Ordered that the order is reversed insofar as appealed from, on the law, those branches of the defendants’ motions which were to dismiss count one of Indictment Number QN12848/90 are denied, count one of Indictment Number QN12848/90 is reinstated, and the matter is remitted to the Supreme Court, Queens County, for further proceedings on the indictment.

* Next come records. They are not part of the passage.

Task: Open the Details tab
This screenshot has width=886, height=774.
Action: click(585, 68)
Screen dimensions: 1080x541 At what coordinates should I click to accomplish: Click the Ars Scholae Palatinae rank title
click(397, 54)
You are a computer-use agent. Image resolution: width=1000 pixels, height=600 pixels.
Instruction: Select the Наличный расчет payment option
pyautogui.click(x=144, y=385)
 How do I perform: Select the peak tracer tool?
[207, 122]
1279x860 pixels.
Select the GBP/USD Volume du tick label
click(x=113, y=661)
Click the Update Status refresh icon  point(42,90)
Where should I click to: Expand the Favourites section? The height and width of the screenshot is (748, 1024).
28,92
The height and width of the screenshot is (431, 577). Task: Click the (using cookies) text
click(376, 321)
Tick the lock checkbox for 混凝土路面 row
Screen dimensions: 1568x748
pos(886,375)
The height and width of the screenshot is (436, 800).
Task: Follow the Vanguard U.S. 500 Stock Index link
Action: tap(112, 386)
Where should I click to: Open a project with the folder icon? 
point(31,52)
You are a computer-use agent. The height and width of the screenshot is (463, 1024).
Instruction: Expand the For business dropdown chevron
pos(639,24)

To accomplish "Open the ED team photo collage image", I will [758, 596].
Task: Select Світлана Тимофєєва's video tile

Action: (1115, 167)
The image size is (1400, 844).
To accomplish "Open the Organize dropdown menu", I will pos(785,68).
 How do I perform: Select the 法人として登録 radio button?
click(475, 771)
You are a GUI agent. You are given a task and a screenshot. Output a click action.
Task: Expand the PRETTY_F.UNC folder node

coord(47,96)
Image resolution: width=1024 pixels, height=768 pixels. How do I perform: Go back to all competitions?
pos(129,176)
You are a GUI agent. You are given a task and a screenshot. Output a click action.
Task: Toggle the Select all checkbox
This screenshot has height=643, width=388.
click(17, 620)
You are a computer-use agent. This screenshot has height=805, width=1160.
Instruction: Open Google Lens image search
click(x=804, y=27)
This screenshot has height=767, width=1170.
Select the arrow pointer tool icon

Contrary to the Supreme Court’s holding, the evidence that 50 vials containing cocaine were recovered from the automobile in which the defendants were occupants, was legally sufficient, within the meaning of CPL 70.10 (1) and 190.65 (1), to support count one of the indictment charging the defendants with criminal possession of a controlled substance in the third degree i.e., possession with the intent to sell (see, Penal Law § 220.16 [1]; § 220.25 [1]; People v Timmons, 127 AD2d 806, 807; see also, People v Hernandez, 71 NY2d 233, 245; *837People v Vailes, 150 AD2d 406, 407; People v Dawkins, 136 AD2d 726, 726-727). Brown, J. P., Sullivan, Lawrence and Ritter, JJ., concur.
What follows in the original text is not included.